# Length of break with a loafer and slacks/suit



## SW100 (Oct 31, 2004)

Apologies if this has been covered extensively (searched but could not find) and if I'm in the wrong forum...

I've been thinking about wearing my RL cordovan loafers with dress slacks and suits. I normally only wear them with chinos but recently have considered wearing them with a suit I've just bought. The suit trousers have a full break and as a result I don't think they look good with the loafers. This led me to ponder what the accepted "rules" are with suits and dress slacks...full, half or no break?


----------



## Danny (Mar 24, 2005)

This definitely has been covered, but I think you'd find the general consensus around here is that people prefer no break or a very slight break. I doubt many in this part of the forum would like full breaks, but there may a few folks.


----------



## arkirshner (May 10, 2005)

SW100 said:


> Apologies if this has been covered extensively (searched but could not find) and if I'm in the wrong forum...
> 
> I've been thinking about wearing my RL cordovan loafers with dress slacks and suits. I normally only wear them with chinos but recently have considered wearing them with a suit I've just bought. The suit trousers have a full break and as a result I don't think they look good with the loafers. This led me to ponder what the accepted "rules" are with suits and dress slacks...full, half or no break?


 Traditionally, loafers are not worn with suits. There are a few British non laced shoes that have been, and still are worn with suits.

The following is from an old John Lobb catalogue:

Notice that it has all the characteristics of a laced bal brogue except the laces. When worn, the visible part of the shoe, the toe and vamp extending from the pant leg look to an observer the same as a laced brogue.

Data excerpt:
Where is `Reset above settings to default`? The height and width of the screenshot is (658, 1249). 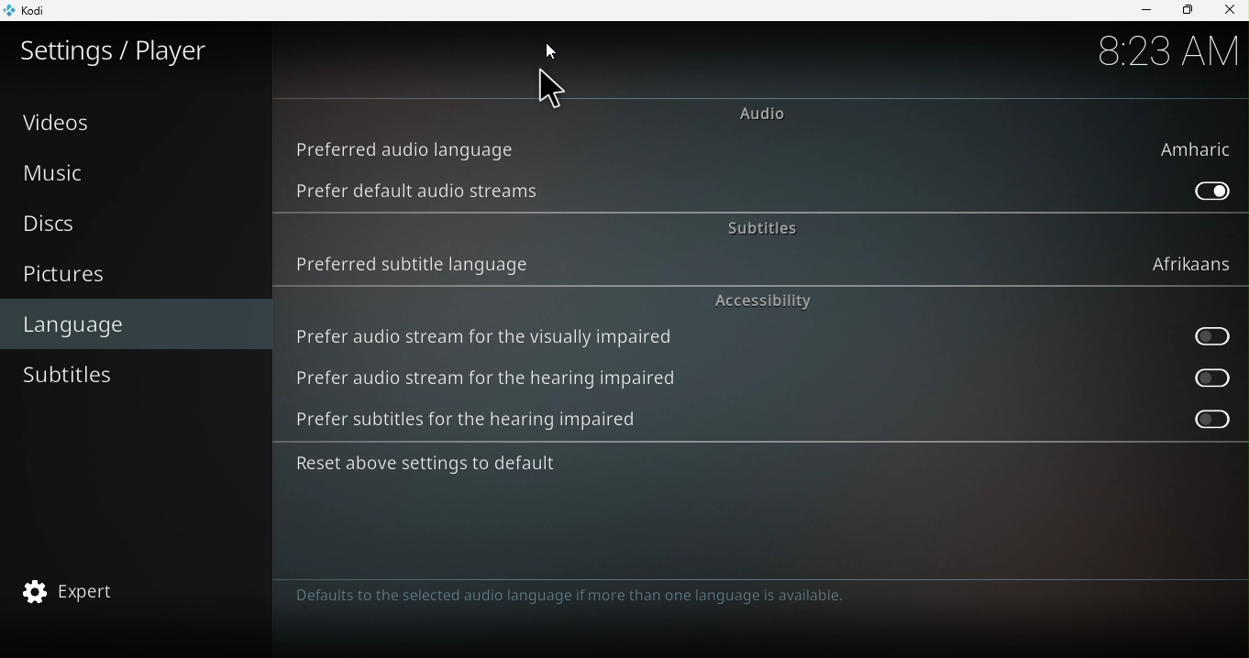
Reset above settings to default is located at coordinates (448, 468).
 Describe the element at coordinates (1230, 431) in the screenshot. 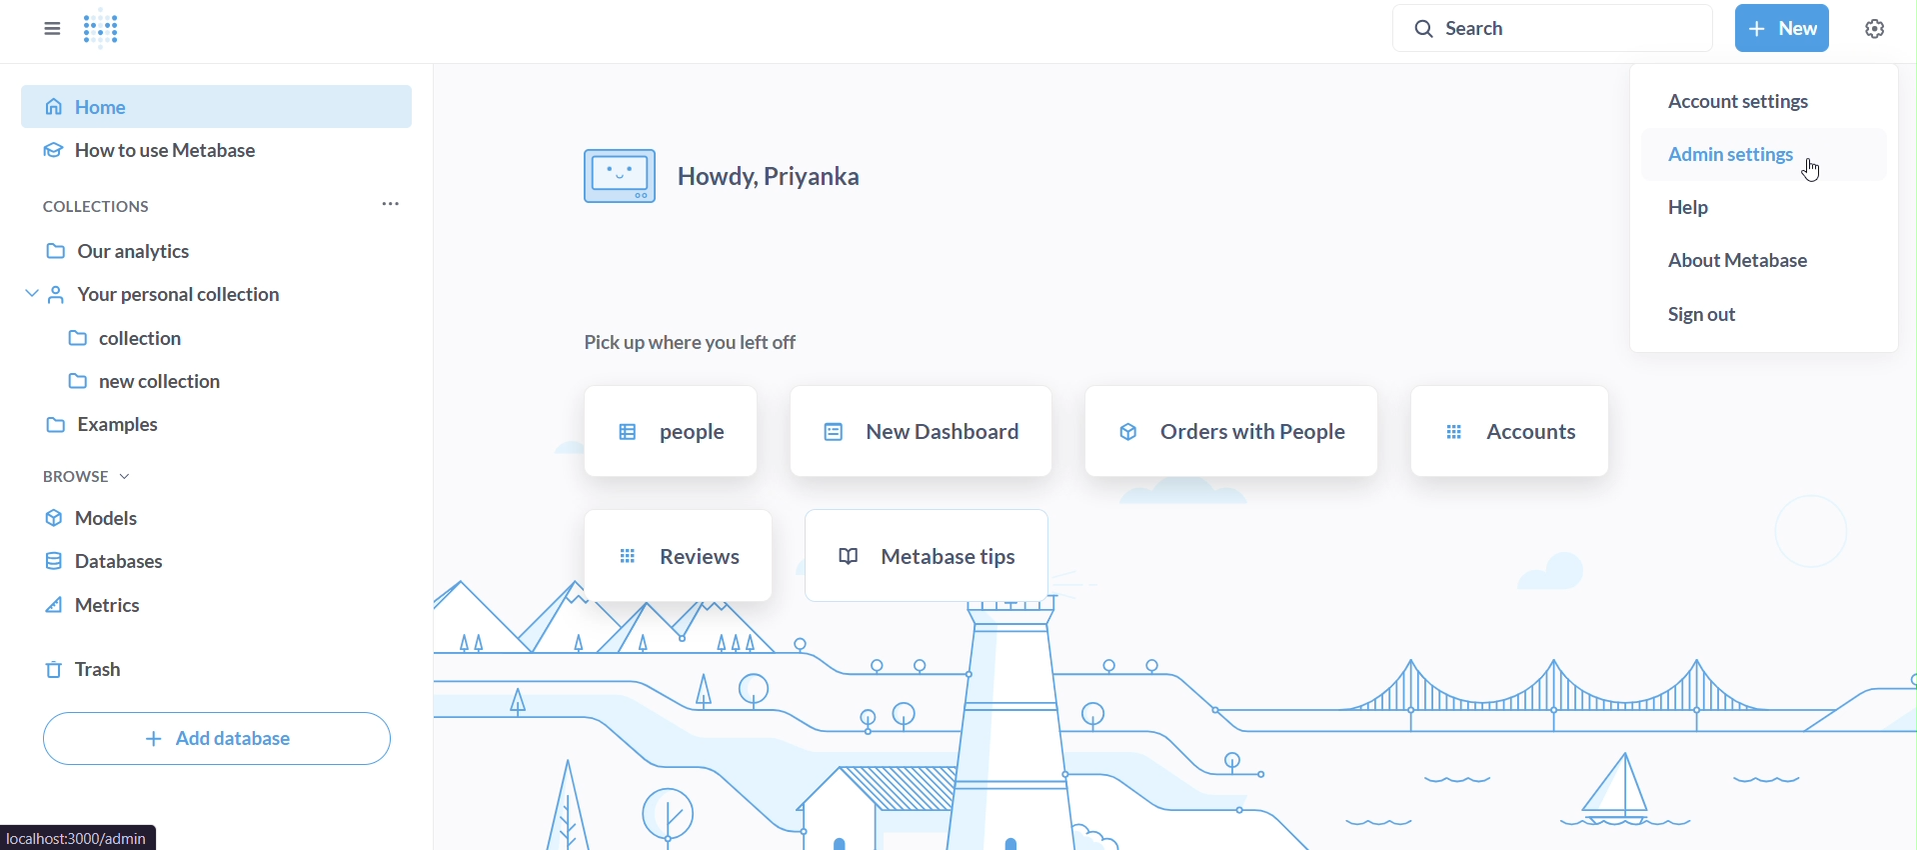

I see `orders with people` at that location.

Short task A:
According to the forum thread on trouser breaks, what does Danny say most people in that part of the forum prefer?
Short task B:
Pick up the forum thread on trouser breaks at the point where it stops, carrying on the last post.
The listing was taken from a separate source.

Written reply A:
No break or a very slight break.

Written reply B:
The same principles apply to modern offerings:

https://www.johnlobbltd.co.uk/catal...shoes/Brogueelasticsides/elastic_brogue_1.htm

https://www.johnlobbltd.co.uk/catal...shoes/Brogueelasticsides/elastic_brogue_2.htm

https://www.johnlobbltd.co.uk/catal...hoes/Elasticoninstepshoes/Raywood/raywood.htm

The suit is the garment worn by men that is associated with achievement. It is formal, (in the sense of "dressy", not white or black tie). On the other hand, the loafer is informal. Traditionally they are worn, as you do, with chinos and nothing more formal than a blazer or sport coat. Even the monk shoe, which is more formal than the loafer, is characterized as an informal shoe.

Yes, a few men have worn bit loafers or tassel loafers with suits. Memories of the greed is good Wall Street of the 80's are still with us. Some quite respectable men have worn "penny loafers" with suits, even though they are even less formal than the tassel loafer.

Traditionally a suit is worn with a laced shoe of about the same level of formality as the suit.

This is not to say you cannot, or should not wear loafers with suits, any man may do as he chooses. It is simply out of the mainstream of Anglo-American tradition of dress.


----------



## dparm (Nov 18, 2008)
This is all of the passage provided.